Ngugi wa Thiong’o : une vie au service de la littérature et de l’Afrique
Le monde des lettres africaines est en deuil. Ngugi wa Thiong’o, écrivain et dramaturge kényan, figure majeure de la littérature postcoloniale, s’est éteint à l’âge de 87 ans à Nairobi. Connu pour son engagement en faveur de la langue kikuyu, son combat contre la domination culturelle occidentale et son œuvre prolifique, Ngugi laisse une empreinte indélébile sur la pensée et la création littéraire du continent.

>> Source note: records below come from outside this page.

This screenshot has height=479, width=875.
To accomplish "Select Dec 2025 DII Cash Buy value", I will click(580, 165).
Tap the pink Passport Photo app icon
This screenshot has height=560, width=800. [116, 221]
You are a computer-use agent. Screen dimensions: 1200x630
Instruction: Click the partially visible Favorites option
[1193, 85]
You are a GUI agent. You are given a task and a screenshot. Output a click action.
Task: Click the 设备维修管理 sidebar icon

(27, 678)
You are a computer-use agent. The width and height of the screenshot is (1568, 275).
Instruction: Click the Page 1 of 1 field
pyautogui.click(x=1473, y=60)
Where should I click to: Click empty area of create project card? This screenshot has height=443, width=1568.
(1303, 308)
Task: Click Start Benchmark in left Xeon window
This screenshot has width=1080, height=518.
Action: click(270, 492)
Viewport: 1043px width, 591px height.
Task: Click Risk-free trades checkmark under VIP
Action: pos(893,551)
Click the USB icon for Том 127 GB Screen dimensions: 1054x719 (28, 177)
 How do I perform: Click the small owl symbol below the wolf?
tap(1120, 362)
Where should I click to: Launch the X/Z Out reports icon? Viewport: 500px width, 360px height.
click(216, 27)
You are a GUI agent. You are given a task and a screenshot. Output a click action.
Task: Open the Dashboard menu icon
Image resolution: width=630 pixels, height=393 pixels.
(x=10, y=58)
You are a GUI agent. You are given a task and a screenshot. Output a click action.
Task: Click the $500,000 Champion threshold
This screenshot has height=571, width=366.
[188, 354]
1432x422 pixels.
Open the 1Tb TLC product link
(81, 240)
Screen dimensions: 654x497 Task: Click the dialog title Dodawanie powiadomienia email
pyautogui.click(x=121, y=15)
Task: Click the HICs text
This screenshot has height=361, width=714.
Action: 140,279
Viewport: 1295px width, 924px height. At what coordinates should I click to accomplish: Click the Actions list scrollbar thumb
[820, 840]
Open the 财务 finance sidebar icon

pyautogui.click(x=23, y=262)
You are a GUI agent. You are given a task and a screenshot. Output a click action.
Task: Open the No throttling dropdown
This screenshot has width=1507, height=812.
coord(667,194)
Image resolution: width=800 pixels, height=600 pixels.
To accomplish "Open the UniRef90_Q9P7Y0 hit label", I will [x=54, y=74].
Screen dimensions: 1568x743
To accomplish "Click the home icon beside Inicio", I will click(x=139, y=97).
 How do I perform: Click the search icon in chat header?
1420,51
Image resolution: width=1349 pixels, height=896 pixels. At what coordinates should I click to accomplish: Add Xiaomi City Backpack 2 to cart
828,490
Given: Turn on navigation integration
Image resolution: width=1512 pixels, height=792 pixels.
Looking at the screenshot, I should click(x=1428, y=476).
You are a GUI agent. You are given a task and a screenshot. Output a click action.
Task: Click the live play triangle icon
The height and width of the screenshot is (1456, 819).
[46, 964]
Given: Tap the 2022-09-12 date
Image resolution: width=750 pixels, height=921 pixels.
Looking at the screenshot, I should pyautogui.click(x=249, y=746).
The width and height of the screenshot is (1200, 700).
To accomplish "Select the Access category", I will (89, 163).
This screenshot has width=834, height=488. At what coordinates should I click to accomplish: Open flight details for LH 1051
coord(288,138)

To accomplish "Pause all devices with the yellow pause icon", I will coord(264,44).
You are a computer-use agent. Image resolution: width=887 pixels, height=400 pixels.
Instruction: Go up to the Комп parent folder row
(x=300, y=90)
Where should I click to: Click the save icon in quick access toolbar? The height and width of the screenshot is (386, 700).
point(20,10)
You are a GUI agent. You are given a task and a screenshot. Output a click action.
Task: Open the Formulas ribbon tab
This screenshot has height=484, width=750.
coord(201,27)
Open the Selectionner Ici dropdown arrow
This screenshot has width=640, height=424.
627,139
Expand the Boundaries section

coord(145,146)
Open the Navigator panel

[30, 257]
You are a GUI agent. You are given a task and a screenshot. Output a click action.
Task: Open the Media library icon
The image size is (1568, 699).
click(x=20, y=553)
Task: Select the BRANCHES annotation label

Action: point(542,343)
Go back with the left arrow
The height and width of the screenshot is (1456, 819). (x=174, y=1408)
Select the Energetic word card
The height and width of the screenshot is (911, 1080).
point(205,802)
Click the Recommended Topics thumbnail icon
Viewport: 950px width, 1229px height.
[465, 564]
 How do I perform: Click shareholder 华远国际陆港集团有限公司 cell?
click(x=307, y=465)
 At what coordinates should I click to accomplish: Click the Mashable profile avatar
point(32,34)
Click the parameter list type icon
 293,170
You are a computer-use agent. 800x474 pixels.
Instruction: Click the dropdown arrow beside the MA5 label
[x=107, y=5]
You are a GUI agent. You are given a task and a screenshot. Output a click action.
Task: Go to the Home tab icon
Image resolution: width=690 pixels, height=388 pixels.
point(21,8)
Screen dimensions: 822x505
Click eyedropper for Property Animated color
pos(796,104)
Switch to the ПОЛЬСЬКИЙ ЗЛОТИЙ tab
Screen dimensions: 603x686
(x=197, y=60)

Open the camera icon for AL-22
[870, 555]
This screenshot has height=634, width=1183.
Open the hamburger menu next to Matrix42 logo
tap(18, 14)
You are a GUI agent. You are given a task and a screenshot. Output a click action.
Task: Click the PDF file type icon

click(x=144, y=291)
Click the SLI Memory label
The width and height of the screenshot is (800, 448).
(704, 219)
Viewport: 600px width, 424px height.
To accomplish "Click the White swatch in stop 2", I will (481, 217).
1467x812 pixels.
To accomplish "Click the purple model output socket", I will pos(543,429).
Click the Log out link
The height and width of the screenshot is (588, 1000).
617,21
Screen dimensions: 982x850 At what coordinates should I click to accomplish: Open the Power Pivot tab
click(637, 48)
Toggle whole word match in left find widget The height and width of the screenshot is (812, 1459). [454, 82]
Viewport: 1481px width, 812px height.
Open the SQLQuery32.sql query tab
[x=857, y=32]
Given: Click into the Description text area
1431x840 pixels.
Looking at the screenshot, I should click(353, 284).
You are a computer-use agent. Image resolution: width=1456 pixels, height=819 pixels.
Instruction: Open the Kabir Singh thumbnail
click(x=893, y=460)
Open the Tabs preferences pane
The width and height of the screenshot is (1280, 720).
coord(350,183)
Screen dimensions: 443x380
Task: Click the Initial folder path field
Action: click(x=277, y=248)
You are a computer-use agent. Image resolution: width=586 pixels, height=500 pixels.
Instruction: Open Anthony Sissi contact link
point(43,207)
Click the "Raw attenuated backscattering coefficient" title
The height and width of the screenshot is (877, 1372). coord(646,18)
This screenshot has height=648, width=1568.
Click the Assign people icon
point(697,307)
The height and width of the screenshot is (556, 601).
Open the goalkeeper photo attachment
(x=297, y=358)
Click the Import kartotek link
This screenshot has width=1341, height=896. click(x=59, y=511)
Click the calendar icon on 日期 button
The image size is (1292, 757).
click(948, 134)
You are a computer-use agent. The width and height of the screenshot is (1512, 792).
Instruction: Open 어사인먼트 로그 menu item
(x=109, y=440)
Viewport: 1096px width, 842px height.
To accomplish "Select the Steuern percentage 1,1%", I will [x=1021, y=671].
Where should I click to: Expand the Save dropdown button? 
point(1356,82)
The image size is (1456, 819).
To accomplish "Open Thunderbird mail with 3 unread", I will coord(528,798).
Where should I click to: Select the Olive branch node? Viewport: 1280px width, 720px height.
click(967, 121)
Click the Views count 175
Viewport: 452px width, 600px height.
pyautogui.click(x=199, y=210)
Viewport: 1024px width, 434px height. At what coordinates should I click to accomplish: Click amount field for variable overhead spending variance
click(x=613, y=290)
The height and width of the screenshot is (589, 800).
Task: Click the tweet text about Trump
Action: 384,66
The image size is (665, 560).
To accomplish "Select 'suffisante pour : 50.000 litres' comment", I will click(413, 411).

Les faits : disparition d’un monument de la littérature
Ngugi wa Thiong’o est décédé dans la nuit du 28 au 29 mai, entouré de sa famille. Hospitalisé depuis plusieurs semaines, il luttait contre une longue maladie. Sa mort a été confirmée par l’Université de Nairobi, où il avait enseigné, et par de nombreux écrivains et intellectuels africains qui saluent « un géant de la littérature mondiale ».
Un parcours exceptionnel
Né en 1937 dans une famille paysanne du centre du Kenya, Ngugi wa Thiong’o a connu la colonisation britannique, la lutte pour l’indépendance et les bouleversements politiques de son pays. Après des études à l’Université Makerere en Ouganda, il publie son premier roman, « Weep Not, Child », en 1964, premier roman d’Afrique de l’Est écrit en anglais à connaître un succès international.
Ngugi devient rapidement une figure de la contestation intellectuelle : ses romans, pièces de théâtre et essais dénoncent la violence coloniale, la corruption des élites postcoloniales et l’aliénation culturelle. Emprisonné en 1977 pour sa pièce « Ngaahika Ndeenda » (Je me marierai quand je voudrai), il choisit dès lors d’écrire exclusivement en kikuyu, sa langue maternelle, pour « libérer l’esprit africain ».
Un engagement pour la langue et l’identité
Ngugi wa Thiong’o est l’un des premiers écrivains africains à théoriser la nécessité de « décoloniser l’esprit », titre de son essai majeur publié en 1986. Pour lui, l’usage des langues africaines dans la littérature, l’éducation et la vie publique est un acte de résistance et de réappropriation. Il milite pour la traduction, la publication et la reconnaissance des œuvres en langues locales, contre l’hégémonie de l’anglais et du français.
Son œuvre, traduite dans de nombreuses langues, a inspiré des générations d’écrivains, d’enseignants et de militants à travers l’Afrique et la diaspora.
Une reconnaissance internationale
Ngugi wa Thiong’o a reçu de nombreux prix et distinctions : le prix Nonino, le prix Park Kyong-ni, des doctorats honoris causa dans plusieurs universités. Plusieurs fois pressenti pour le prix Nobel de littérature, il a toujours privilégié l’engagement sur le terrain à la quête des honneurs.
Ses romans – « Le Diable sur la croix », « Un grain de blé », « Pétales de sang » – sont étudiés dans les écoles et universités du monde entier. Son autobiographie, « Rêves en temps de guerre », retrace son parcours et son engagement.

Les réactions : hommage unanime en Afrique et dans le monde
La nouvelle de sa mort a suscité une vague d’émotion au Kenya et dans toute l’Afrique. Le président kényan, les écrivains Wole Soyinka, Chimamanda Ngozi Adichie et Alain Mabanckou, des universitaires, des étudiants et des lecteurs anonymes ont salué la mémoire d’un « père de la littérature africaine moderne ».
Des veillées, des lectures publiques et des émissions spéciales sont organisées à Nairobi, à Londres, à New York et à Paris pour célébrer son héritage.
Un héritage vivant : la littérature comme arme de libération
Ngugi wa Thiong’o laisse une œuvre immense, mais aussi un message : « La langue est le dépositaire de la mémoire, de la culture et de la dignité d’un peuple ». Son combat pour la reconnaissance des langues africaines, pour la justice sociale et pour l’émancipation intellectuelle reste d’une actualité brûlante.
De nombreux jeunes auteurs africains revendiquent son héritage, écrivent en swahili, en yoruba, en wolof ou en amharique, et s’engagent dans la défense des cultures locales.
Conclusion : Ngugi wa Thiong’o, un phare pour l’Afrique et le monde
La disparition de Ngugi wa Thiong’o est une perte immense, mais son œuvre et son combat continuent d’inspirer des millions de lecteurs. À l’heure où l’Afrique cherche à affirmer sa voix dans le concert des nations, le message de Ngugi – la dignité par la langue, la liberté par la culture – résonne plus fort que jamais.